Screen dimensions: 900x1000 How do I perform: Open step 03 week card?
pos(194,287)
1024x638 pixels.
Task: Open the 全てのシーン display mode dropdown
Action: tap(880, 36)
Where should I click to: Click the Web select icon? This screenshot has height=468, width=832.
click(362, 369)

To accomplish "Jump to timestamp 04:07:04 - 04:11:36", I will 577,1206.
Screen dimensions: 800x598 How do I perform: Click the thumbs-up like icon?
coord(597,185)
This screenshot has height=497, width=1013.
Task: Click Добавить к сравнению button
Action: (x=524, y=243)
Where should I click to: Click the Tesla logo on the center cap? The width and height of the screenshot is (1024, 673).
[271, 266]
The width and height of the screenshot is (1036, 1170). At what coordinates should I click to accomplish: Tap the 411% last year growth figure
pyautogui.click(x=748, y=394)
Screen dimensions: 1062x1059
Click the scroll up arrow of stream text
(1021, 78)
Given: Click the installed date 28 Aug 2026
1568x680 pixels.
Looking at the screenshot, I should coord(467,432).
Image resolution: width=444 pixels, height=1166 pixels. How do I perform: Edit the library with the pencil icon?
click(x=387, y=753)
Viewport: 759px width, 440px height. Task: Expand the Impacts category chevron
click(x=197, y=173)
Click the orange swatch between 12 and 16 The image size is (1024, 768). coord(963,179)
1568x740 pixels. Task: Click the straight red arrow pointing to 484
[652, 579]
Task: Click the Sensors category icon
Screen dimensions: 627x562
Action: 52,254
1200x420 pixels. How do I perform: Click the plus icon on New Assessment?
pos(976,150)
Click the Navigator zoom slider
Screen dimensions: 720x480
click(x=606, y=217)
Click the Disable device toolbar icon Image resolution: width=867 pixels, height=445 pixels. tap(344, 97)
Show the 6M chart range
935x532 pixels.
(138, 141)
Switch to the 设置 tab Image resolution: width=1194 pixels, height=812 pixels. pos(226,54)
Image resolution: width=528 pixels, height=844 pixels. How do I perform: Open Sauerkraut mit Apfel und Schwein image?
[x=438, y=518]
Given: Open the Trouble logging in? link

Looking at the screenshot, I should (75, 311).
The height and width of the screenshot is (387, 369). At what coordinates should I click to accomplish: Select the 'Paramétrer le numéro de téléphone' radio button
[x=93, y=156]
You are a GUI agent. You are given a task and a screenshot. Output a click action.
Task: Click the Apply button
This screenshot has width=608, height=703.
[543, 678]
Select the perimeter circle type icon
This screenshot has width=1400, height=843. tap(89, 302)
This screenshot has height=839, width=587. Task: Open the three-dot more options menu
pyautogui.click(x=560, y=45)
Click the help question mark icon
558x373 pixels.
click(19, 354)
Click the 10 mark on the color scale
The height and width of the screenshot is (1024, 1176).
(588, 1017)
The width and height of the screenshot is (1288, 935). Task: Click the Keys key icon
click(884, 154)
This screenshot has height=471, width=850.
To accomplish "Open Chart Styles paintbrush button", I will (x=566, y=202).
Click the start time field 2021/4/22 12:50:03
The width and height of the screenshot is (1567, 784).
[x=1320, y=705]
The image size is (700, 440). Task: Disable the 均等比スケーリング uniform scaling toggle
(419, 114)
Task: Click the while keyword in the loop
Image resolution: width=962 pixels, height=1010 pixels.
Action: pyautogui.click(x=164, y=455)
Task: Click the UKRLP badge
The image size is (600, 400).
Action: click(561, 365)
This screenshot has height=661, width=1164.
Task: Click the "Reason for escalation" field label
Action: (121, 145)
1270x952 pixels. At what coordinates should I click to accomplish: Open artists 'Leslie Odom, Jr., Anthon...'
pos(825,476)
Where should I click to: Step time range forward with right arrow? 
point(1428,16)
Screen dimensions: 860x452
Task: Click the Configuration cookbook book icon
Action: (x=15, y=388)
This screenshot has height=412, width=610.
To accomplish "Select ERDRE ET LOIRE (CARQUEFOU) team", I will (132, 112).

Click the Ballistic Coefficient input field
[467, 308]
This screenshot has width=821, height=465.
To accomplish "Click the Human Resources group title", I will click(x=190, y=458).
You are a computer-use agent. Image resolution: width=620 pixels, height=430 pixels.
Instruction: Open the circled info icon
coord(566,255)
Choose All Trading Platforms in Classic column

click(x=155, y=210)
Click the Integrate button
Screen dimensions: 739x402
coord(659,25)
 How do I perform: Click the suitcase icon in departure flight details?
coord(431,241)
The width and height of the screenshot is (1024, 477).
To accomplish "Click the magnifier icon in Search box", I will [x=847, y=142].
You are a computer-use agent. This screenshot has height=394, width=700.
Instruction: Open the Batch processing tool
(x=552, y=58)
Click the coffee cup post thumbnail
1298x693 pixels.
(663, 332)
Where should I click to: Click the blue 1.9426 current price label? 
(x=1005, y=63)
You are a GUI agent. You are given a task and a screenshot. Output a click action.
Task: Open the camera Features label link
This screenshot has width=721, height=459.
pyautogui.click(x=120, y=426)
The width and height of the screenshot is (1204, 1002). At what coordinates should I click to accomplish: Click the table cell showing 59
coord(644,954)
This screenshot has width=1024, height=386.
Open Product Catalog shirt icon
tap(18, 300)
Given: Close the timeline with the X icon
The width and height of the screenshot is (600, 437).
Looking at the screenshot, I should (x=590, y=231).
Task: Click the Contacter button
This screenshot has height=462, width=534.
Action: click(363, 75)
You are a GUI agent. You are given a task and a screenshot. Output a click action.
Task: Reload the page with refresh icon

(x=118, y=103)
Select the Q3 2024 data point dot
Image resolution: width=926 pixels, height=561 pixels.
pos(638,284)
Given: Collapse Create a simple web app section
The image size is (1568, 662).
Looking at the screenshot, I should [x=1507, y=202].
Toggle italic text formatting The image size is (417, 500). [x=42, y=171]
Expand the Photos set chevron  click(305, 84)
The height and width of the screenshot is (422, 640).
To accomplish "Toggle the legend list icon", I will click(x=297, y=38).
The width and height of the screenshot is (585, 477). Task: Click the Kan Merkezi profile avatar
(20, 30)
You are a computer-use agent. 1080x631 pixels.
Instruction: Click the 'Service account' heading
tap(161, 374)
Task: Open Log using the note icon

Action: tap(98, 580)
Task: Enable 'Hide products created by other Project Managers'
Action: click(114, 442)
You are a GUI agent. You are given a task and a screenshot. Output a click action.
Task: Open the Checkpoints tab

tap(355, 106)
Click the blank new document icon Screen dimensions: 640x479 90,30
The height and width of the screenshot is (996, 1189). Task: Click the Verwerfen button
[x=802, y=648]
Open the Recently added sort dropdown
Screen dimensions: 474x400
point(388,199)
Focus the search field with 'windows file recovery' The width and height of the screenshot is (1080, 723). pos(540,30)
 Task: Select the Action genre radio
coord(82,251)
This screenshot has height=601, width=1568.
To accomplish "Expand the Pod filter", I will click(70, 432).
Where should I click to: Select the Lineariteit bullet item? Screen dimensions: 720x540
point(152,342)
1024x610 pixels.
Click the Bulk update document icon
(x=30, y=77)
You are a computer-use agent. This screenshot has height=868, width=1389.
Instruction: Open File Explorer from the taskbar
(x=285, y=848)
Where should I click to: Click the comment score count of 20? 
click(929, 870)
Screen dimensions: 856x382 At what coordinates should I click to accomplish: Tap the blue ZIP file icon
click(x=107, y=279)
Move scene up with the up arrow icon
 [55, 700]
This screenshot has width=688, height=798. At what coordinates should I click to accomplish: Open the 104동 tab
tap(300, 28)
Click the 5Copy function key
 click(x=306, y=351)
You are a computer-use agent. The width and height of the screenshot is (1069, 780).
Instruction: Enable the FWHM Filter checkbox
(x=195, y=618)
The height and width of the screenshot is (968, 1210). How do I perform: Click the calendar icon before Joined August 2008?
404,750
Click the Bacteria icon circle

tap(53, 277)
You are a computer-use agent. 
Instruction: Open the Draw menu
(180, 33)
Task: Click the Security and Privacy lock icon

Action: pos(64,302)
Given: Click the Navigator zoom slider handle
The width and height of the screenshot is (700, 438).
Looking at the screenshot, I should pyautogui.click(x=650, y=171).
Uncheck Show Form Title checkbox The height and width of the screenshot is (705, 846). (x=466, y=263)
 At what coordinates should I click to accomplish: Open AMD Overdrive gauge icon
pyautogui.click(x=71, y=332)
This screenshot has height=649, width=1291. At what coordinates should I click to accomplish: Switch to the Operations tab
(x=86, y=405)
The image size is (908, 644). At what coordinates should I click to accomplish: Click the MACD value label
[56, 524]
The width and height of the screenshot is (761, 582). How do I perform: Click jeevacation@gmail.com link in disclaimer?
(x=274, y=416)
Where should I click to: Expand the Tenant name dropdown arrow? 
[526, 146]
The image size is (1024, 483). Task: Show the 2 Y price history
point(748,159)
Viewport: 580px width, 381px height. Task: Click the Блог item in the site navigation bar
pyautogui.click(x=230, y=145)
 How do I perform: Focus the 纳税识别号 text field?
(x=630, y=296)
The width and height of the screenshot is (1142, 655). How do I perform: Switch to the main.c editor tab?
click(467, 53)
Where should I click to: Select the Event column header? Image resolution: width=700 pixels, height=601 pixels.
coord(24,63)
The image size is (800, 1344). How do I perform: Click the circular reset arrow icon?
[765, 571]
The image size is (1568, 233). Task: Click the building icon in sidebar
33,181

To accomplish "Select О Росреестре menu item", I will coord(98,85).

§ **TASK DETAILS**:
Copy whichever lines in the listing above contain the word "Navigator".

§ **WRITTEN REPLY**:
Click the Navigator zoom slider
Given: Click the Navigator zoom slider handle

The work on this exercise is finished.